Abstract

Objective To investigate whether a history of previous ectopic pregnancy is an independent risk factor for failure of methotrexate therapy in subsequent ectopic pregnancies and whether the previous treatment method influenced failure. Setting Inner-city teaching hospital. Design Retrospective case review. Patient(s) Five hundred four consecutive patients treated with “single-dose” methotrexate for ectopic pregnancy. Nine patients electing surgery after beginning medical therapy were excluded from analysis. Intervention(s) Systemic methotrexate 50 mg/m 2. Main outcome measure(s) Failure of methotrexate therapy. Result(s) Twenty-one (18.6%) of 113 of previous ectopic patients and 26 (6.8%) of 382 first-time ectopic patients failed methotrexate therapy (odds ratio, 3.12).
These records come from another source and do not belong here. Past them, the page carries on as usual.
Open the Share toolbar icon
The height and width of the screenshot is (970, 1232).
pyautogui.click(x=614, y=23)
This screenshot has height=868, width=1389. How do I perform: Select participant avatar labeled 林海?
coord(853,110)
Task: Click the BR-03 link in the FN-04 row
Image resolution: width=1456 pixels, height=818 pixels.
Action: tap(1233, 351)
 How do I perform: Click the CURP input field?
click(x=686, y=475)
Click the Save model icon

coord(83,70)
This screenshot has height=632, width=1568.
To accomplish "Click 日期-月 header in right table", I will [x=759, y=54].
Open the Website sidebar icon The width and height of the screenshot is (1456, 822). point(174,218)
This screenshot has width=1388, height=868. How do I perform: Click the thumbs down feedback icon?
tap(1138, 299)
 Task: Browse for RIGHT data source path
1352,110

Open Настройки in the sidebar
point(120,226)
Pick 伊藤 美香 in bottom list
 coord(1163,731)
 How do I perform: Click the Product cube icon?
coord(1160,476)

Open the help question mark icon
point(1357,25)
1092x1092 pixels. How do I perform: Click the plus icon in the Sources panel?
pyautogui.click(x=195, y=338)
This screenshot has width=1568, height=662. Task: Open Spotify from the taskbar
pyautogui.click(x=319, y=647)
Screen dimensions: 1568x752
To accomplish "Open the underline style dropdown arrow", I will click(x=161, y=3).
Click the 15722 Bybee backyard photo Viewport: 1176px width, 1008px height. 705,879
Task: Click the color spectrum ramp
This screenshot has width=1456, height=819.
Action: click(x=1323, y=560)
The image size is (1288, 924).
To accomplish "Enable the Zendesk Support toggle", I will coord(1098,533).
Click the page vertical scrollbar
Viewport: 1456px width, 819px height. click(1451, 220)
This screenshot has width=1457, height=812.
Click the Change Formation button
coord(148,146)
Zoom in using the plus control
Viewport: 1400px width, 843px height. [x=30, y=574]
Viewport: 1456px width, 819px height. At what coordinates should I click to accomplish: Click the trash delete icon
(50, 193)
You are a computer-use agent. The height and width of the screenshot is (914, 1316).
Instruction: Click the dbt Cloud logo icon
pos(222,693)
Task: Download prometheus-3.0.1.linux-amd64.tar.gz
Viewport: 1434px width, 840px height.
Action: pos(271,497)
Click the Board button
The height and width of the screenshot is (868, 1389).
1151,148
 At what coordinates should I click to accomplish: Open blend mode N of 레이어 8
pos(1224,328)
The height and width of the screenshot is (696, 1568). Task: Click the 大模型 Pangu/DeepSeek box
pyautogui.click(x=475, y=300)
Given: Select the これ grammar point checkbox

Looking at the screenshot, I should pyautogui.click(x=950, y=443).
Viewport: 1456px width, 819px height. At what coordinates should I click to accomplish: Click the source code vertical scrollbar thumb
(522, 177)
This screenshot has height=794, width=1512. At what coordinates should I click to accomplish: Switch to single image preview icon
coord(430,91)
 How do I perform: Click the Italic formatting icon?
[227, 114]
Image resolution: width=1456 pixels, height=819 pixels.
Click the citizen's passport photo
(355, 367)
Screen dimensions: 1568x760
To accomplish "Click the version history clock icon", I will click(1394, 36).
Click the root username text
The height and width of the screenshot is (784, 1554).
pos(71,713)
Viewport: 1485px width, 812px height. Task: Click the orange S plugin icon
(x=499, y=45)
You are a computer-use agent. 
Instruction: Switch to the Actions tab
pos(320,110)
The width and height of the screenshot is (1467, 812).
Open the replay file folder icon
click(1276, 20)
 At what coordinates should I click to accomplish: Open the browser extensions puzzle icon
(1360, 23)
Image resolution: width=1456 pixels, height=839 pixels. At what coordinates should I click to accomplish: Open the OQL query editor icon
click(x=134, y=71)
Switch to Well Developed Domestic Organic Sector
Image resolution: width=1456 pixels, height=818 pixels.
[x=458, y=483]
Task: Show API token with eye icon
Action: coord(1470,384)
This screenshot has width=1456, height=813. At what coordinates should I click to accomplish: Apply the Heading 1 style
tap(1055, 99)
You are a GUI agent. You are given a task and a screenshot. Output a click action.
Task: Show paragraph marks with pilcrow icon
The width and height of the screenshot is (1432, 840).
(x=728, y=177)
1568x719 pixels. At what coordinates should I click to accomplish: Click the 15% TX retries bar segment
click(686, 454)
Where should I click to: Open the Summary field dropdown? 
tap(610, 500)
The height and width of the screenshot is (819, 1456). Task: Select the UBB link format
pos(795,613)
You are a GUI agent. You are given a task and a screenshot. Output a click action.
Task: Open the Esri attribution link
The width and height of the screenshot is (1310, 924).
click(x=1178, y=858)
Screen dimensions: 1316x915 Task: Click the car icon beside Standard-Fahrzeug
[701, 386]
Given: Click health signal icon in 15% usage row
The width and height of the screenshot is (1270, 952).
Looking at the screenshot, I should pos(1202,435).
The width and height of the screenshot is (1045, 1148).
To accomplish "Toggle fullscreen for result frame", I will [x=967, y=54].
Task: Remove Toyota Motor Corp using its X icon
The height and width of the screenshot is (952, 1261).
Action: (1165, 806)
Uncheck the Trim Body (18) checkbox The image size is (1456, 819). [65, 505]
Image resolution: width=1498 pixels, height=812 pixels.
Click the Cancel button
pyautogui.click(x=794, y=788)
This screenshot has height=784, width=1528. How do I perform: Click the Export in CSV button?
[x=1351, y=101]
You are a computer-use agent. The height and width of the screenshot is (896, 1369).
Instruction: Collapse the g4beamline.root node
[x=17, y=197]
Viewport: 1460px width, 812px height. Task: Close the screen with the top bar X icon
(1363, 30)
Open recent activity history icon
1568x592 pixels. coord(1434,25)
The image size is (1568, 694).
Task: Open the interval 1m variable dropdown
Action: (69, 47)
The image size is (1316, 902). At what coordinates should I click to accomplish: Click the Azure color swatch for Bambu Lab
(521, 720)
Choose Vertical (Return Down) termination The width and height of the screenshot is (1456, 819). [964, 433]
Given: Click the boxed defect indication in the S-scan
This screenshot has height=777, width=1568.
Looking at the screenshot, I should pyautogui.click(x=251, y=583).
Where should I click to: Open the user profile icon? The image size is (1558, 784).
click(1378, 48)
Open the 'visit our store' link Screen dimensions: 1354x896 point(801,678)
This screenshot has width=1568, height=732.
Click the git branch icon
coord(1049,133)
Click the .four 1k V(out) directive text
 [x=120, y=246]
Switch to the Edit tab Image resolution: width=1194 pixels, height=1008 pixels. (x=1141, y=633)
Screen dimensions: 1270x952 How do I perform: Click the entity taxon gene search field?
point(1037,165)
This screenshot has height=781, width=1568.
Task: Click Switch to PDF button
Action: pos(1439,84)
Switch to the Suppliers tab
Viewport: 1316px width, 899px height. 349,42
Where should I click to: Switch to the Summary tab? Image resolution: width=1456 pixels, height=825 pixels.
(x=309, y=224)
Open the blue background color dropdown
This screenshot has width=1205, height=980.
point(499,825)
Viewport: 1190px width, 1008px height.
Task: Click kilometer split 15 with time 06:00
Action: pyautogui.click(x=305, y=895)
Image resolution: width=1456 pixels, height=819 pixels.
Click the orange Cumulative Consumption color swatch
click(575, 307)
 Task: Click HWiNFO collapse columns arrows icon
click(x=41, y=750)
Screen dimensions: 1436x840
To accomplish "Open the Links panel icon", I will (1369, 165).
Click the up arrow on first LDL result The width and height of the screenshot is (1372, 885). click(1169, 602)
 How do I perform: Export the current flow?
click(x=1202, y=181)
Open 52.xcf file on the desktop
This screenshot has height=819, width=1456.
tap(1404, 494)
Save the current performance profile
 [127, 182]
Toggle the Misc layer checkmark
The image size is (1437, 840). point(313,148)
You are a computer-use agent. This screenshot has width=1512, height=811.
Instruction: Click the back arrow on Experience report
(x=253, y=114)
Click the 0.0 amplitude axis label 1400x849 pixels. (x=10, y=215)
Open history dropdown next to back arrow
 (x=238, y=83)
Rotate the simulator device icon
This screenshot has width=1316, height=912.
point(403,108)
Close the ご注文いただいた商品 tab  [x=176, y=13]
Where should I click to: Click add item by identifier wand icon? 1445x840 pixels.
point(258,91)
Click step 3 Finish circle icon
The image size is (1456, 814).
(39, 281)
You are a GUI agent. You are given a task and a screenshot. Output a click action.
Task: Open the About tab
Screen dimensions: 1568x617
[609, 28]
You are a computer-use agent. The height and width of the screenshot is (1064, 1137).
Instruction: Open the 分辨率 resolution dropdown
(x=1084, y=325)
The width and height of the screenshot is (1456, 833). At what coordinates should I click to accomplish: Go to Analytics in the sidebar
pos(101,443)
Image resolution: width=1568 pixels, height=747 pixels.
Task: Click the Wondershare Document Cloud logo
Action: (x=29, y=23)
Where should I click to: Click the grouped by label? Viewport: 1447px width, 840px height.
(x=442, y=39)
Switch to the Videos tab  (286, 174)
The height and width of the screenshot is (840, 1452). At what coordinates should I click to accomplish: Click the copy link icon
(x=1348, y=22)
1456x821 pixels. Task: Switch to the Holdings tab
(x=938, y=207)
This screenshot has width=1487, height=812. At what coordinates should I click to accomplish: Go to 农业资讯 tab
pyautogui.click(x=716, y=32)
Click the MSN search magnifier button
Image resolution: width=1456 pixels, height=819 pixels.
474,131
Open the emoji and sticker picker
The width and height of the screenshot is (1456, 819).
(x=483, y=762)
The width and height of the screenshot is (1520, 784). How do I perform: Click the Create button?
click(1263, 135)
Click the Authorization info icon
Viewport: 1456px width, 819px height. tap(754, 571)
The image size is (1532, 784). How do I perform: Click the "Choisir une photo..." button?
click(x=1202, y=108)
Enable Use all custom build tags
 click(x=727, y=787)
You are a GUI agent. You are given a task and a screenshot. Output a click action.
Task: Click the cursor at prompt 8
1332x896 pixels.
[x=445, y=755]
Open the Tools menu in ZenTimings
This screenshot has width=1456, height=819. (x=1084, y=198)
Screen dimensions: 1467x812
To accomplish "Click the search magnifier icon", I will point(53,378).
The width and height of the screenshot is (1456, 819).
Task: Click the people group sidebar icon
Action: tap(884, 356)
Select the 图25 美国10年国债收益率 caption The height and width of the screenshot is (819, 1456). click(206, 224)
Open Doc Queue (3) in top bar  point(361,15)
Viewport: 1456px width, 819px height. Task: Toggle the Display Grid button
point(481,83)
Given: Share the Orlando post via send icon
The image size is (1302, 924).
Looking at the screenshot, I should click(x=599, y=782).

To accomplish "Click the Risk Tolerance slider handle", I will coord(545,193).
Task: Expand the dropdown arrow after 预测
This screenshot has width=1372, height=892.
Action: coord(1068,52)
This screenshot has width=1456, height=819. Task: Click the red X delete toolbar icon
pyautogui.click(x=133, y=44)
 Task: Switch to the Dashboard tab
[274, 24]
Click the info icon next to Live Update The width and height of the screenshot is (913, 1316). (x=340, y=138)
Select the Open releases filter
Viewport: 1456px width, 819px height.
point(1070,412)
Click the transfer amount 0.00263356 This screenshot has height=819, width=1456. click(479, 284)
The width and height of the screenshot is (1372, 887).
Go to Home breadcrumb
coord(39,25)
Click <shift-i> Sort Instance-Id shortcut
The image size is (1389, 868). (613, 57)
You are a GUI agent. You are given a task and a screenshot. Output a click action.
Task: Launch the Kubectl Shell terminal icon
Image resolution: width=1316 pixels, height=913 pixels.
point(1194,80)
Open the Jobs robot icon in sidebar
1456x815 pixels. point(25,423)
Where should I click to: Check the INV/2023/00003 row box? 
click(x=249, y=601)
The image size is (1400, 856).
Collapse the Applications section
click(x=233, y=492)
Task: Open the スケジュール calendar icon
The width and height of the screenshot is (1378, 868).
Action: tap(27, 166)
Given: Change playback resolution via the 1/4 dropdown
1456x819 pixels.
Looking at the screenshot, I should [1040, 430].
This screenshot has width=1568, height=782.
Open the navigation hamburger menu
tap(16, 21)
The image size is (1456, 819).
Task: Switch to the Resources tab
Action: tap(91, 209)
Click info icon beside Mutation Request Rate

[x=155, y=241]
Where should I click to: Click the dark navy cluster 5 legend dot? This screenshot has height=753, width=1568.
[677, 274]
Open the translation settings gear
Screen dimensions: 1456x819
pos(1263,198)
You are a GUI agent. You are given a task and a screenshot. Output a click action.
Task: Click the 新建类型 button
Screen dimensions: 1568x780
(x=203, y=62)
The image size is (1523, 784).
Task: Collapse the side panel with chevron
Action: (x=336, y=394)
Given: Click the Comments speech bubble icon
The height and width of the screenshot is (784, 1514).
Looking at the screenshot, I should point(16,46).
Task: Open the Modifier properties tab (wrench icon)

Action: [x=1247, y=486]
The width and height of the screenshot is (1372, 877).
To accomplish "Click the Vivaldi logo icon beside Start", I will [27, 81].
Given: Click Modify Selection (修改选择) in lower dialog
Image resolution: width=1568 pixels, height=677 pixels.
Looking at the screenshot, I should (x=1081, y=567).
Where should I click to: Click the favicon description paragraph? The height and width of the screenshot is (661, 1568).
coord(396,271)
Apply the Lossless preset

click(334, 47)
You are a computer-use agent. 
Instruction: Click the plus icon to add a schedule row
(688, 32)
The overall success rate was 90.5% (448/495 patients). Univariant analysis showed that treatment hCG and progesterone (P) levels and ectopic cardiac activity were significantly different between successful and failed therapy. Logistic regression analysis for these four variables showed that only hCG and history of previous methotrexate remained significant risk factors for failure of methotrexate therapy. The likelihood of failure in patients with a previous ectopic was not influenced by previous treatment with salpingostomy, salpingectomy, or medical treatment. Conclusion(s) A history of previous ectopic pregnancy appears to be an independent risk factor for failure of systemic methotrexate treatment, but failure is not affected by previous treatment method.